In [1]:
import numpy as np

from pathlib import Path
from datetime import datetime

from sklearn.pipeline import Pipeline
from sklearn.feature_extraction.text import CountVectorizer, TfidfVectorizer, TfidfTransformer
from sklearn.ensemble import RandomForestClassifier

from skl2onnx import convert_sklearn, to_onnx
from skl2onnx.common.data_types import StringTensorType

DATASET_SIZE = 120
DATASET_IS_BALANCED = False


MAX_FEATURES = 20000        # max_features params for CountVectorizer

training_name = 'tfidf-rf-{}_{}k_{}'.format(
    MAX_FEATURES,
    DATASET_SIZE,
    'bal' if DATASET_IS_BALANCED else 'imbal'
)

training_storing_folder = Path(f"{training_name}/").resolve()
if not training_storing_folder.exists():
    training_storing_folder.mkdir(parents=True, exist_ok=True)

training_args_datetime = datetime(year=2023, month=12, day=20)

print('Training storing folder:')
print(training_storing_folder)
print('\n\n')

Training storing folder:
/Users/michaelcheng/Documents/MyDocs/HKU/COMP4801 FYP/FYP/NLP/dev-workspace/sa/tfidf-rf_2023-12-16/tfidf-rf-20000_120k_imbal





In [2]:
# load the model

import pickle

rf_model_path = Path.joinpath(training_storing_folder, "{}_{}_model.sav".format(
    training_name,
    training_args_datetime.strftime("%Y-%m-%d")
))
model = pickle.load(open(rf_model_path, 'rb'))

count_vectorizer_path = Path.joinpath(training_storing_folder, "{}_{}_count_vectorizer.pkl".format(
    training_name,
    training_args_datetime.strftime("%Y-%m-%d")
))
vectorizer = pickle.load(open(count_vectorizer_path, 'rb'))
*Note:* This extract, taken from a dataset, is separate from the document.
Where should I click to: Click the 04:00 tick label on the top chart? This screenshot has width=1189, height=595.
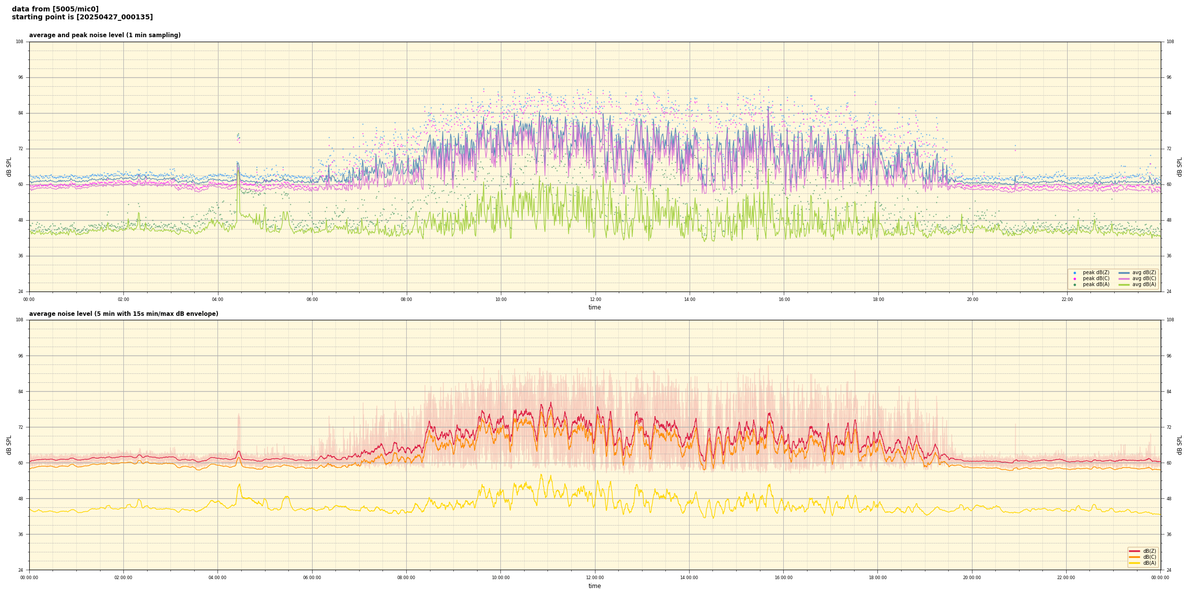pyautogui.click(x=217, y=299)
tfidf_transformer_path = Path.joinpath(training_storing_folder, "{}_{}_tfidf.pkl".format(
    training_name,
    training_args_datetime.strftime("%Y-%m-%d")
))
tfidf = pickle.load(open(tfidf_transformer_path, 'rb'))

print('Loaded model from {}'.format(rf_model_path))
print('Loaded count vectorizer from {}'.format(count_vectorizer_path))
print('Loaded tfidf transformer from {}'.format(tfidf_transformer_path))

Loaded model from /Users/michaelcheng/Documents/MyDocs/HKU/COMP4801 FYP/FYP/NLP/dev-workspace/sa/tfidf-rf_2023-12-16/tfidf-rf-20000_120k_imbal/tfidf-rf-20000_120k_imbal_2023-12-20_model.sav
Loaded count vectorizer from /Users/michaelcheng/Documents/MyDocs/HKU/COMP4801 FYP/FYP/NLP/dev-workspace/sa/tfidf-rf_2023-12-16/tfidf-rf-20000_120k_imbal/tfidf-rf-20000_120k_imbal_2023-12-20_count_vectorizer.pkl
Loaded tfidf transformer from /Users/michaelcheng/Documents/MyDocs/HKU/COMP4801 FYP/FYP/NLP/dev-workspace/sa/tfidf-rf_2023-12-16/tfidf-rf-20000_120k_imbal/tfidf-rf-20000_120k_imbal_2023-12-20_tfidf.pkl


In [3]:
pipeline_inference = Pipeline([
    ('vect', vectorizer),
    ('tfidf', tfidf),
    ('model', model),
])

In [4]:
onnx_options = {id(pipeline_inference): {'zipmap': False}}

model_onnx = convert_sklearn(
    pipeline_inference,
    initial_types=[('strfeat', StringTensorType([None, 1]))],
    options=onnx_options,
    target_opset=13     # supports version 1.13 or above (current ver is 1.16)
)

model_onnx_path = Path.joinpath(training_storing_folder, "{}_{}_pipeline.onnx".format(
    training_name,
    training_args_datetime.strftime("%Y-%m-%d")
))

with open(model_onnx_path, "wb") as f:
    f.write(model_onnx.SerializeToString())

In [5]:
test_data = [['I like the game'], ["I do not like it."], ["It crashes when I just run on my pc."]]

In [6]:
import onnxruntime as rt

sess = rt.InferenceSession(
    Path.joinpath(training_storing_folder, "{}_{}_pipeline.onnx".format(
        training_name, training_args_datetime.strftime("%Y-%m-%d"))),
    providers=['CPUExecutionProvider']
    )
input_name = [inp.name for inp in sess.get_inputs()][0]     # only one input in this model
label_names = [label.name for label in sess.get_outputs()]  # it outputs the label and the probability

In [7]:
pred_sklearn = []
pred_onnx = []

for i in range(len(test_data)):
    pred_sklearn.append(pipeline_inference.predict_proba(test_data[i]))

    pred_onnx.append(sess.run(label_names, {input_name: [test_data[i]]}))

print(pred_sklearn)
print(pred_onnx)

for i in range(len(pred_sklearn)):
    result_sklearn = pred_sklearn[i]
    result_onnx = pred_onnx[i][1]

    # test whether the results are the same
    np.testing.assert_allclose(result_sklearn, result_onnx, rtol=1e-5, atol=1e-5)

[array([[0., 1.]]), array([[0.18988889, 0.81011111]]), array([[0.0612605, 0.9387395]])]
[[array([1], dtype=int64), array([[-1.1920929e-07,  1.0000001e+00]], dtype=float32)], [array([1], dtype=int64), array([[0.18988895, 0.81011105]], dtype=float32)], [array([1], dtype=int64), array([[0.0612604, 0.9387396]], dtype=float32)]]


[Parallel(n_jobs=1)]: Done  31 tasks      | elapsed:    0.0s
[Parallel(n_jobs=1)]: Done  31 tasks      | elapsed:    0.0s
[Parallel(n_jobs=1)]: Done  31 tasks      | elapsed:    0.0s